Tech brand Realme held an event in its Shenzhen headquarters on Wednesday to demo several new technology that will eventually make their way to their phones. These include a very useful “solid state button” that is essentially a touch sensitive panel on the side of the phone that supports swipes and taps (the idea is you can use it like a camera zoom dial and shutter button when holding the phone sideways); but the most jaw-dropping and headline grabbing feature is a new 320W fast-charging system that can top up a 4,400 mAh battery from zero to 100 percent in under four-and-a-half minutes.

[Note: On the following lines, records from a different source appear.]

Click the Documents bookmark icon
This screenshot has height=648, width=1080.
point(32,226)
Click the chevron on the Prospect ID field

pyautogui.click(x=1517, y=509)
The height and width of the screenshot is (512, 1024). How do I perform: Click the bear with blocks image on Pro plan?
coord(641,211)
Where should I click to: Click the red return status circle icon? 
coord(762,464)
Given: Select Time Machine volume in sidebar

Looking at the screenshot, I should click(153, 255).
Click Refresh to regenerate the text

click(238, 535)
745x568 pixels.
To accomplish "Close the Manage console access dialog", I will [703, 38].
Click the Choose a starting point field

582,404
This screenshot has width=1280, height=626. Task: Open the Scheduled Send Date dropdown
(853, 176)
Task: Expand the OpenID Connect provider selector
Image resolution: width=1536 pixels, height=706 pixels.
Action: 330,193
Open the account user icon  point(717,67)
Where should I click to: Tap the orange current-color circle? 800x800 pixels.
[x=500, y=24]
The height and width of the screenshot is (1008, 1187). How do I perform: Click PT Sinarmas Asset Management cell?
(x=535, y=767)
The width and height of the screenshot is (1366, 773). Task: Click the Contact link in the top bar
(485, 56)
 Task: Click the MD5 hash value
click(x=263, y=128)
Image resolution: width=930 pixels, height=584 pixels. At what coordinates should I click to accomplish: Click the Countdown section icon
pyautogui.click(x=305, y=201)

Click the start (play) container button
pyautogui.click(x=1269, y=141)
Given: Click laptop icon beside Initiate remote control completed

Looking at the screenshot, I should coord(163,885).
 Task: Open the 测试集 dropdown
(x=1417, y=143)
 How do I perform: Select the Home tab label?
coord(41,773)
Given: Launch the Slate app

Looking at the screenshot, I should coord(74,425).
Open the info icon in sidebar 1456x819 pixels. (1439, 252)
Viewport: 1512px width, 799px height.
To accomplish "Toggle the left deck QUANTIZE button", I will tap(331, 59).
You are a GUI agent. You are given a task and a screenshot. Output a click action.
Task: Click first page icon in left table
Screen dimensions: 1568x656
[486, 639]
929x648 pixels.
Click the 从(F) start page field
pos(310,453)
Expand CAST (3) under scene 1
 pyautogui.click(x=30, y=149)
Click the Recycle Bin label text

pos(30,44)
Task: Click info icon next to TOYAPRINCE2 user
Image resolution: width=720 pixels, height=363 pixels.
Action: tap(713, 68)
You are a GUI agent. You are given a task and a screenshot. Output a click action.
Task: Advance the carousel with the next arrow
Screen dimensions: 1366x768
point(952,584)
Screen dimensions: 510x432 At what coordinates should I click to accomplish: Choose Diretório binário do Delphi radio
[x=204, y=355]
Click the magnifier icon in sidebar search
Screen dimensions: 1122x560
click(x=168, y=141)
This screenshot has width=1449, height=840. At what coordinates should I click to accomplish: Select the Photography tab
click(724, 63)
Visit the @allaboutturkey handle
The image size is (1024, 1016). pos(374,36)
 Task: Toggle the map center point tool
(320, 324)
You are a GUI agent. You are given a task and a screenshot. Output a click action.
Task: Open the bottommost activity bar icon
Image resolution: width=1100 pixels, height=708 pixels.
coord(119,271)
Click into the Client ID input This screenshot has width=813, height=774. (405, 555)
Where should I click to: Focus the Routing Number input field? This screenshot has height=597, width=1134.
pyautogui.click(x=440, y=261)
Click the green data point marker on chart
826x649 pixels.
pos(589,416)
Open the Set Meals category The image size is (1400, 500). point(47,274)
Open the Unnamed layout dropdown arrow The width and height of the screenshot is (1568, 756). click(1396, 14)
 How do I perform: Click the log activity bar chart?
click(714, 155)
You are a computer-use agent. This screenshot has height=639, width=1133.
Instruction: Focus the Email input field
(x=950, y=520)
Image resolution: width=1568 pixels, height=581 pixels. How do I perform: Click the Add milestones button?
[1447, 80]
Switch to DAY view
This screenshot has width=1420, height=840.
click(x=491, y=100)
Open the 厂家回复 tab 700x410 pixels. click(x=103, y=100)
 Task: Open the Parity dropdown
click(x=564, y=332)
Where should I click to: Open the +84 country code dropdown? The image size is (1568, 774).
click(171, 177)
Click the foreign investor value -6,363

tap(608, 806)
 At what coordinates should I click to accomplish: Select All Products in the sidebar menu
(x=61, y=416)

And yes, Realme demoed the charging in action (as seen in the above video), and it lived up to the billing. In the first 30 seconds, the phone charged from 1% to 15%, and reached 40% by the one and half minute mark.
Very fast charging is not new to Realme, which began life as a spinoff sub-brand of Oppo—the company that has led the mobile industry in charging speed for almost a decade now. In fact, I visited Oppo’s headquarter to report on the industry-leading “SuperVOOC” fast-charging solution six years ago.
The new 320W charging, which Realme dubs “SuperSonic” charge, seems to still use the core principles of SuperVOOC (which prioritizes current over voltage), but to achieve such uncanny speeds, it had to design a new quad-cell ultra-thin battery that folds in half.
The reason the battery is segmented into four parts is so each cell can charge individually, which allows the cell to reach peak charging speed faster while keeping heat dissipation to a minimum.
If you’re wondering if such fast-charging is safe, Realme says they designed a new “AirGap” voltage transformer that uses electromagnetic conversion to keep the voltage physically separated from the battery.
Still, that’s only their marketing claim. Only time will tell if such extreme fast charging speeds can hold up. I personally am not too worried, because although Realme is not a household name, it is one of the major smartphone vendors in the world. If you include parent company Oppo and fellow spinoff brand OnePlus, there are tens of millions of devices using SuperVOOC fast charging in the wild and I haven’t heard any major incident of charging gone wrong. I have personally used SuperVOOC charging for years without issues.
The SuperSonic fast charging is not ready for mass production yet, but given the speed at which Chinese phone brands work, I wouldn’t be surprised to see it in a Realme (or Oppo?) device next year.